I start uni in a week or two and Im seriously worried for my health. I will be in the library 5/6+ hours a day and I won't have much access to socialising or groups.
I did look at societies and I've been unable to find any events or information.

I'll have to commute back every day and I won't be able to go out to clubs or anything too late.

This is my third year and all the contacts with others I lost over the pandemic. I did have some people who I would see before but that's all gone now. I feel like i'm the only one in this situation and it's causing me anxiety.
Hi,
I get what you mean. I don't know if it's the same with you, but I've also had something similar at school.
I was naturally quite shy and so on.

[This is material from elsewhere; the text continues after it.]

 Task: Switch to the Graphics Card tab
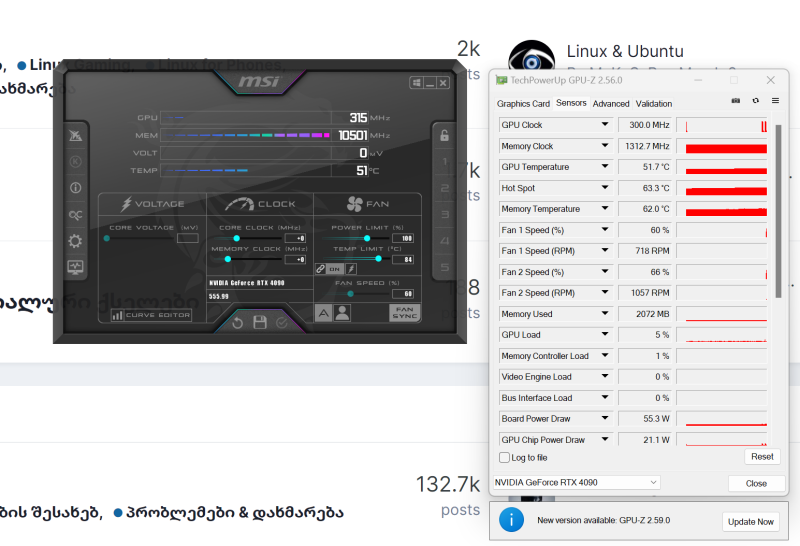point(523,103)
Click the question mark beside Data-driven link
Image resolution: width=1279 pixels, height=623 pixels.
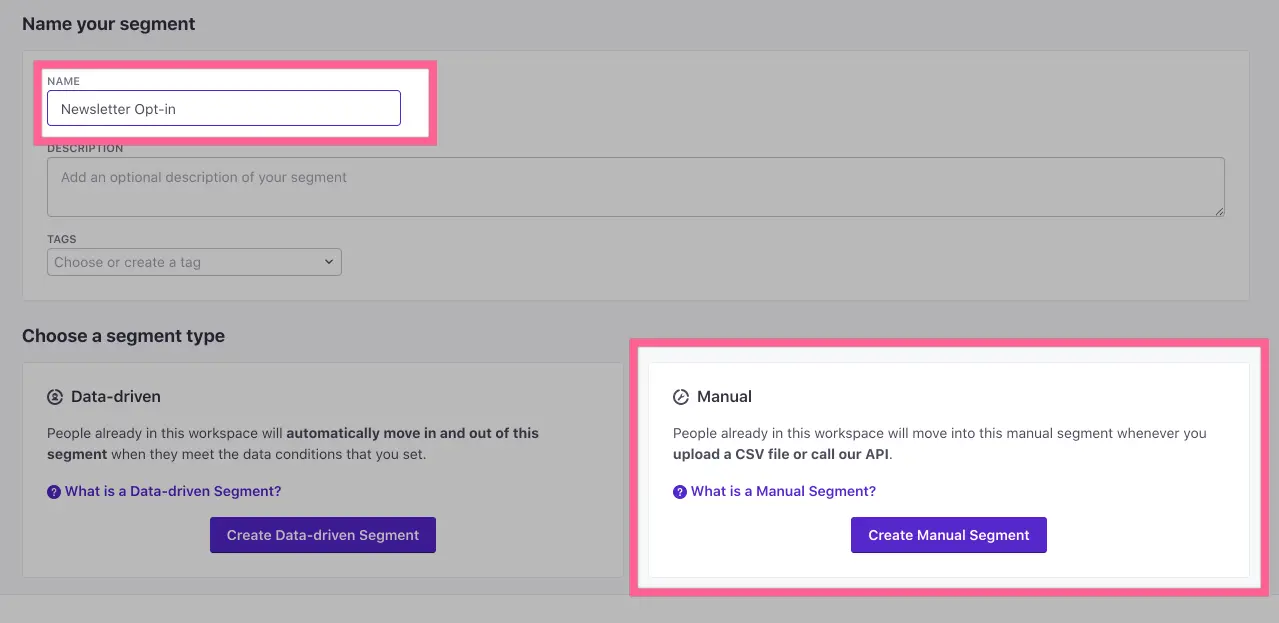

Good thing is, I had a few friends that I met on my bus, and gradually got to know one or two through the first year of school. I was definitely very quiet with the others. You generally slowly become friends with people that are similar to you. However, I still wanted to advance in communication because I felt I needed to.

This is the advice I first started following:
Maybe you notice someone in the library. Say hello, what's your name, etc. Try to find replies to questions that continue the conversation / make it interesting. Ask questions. Try to forget that embarassment exists. Often, people don't talk because they didn't start talking at the start of the year.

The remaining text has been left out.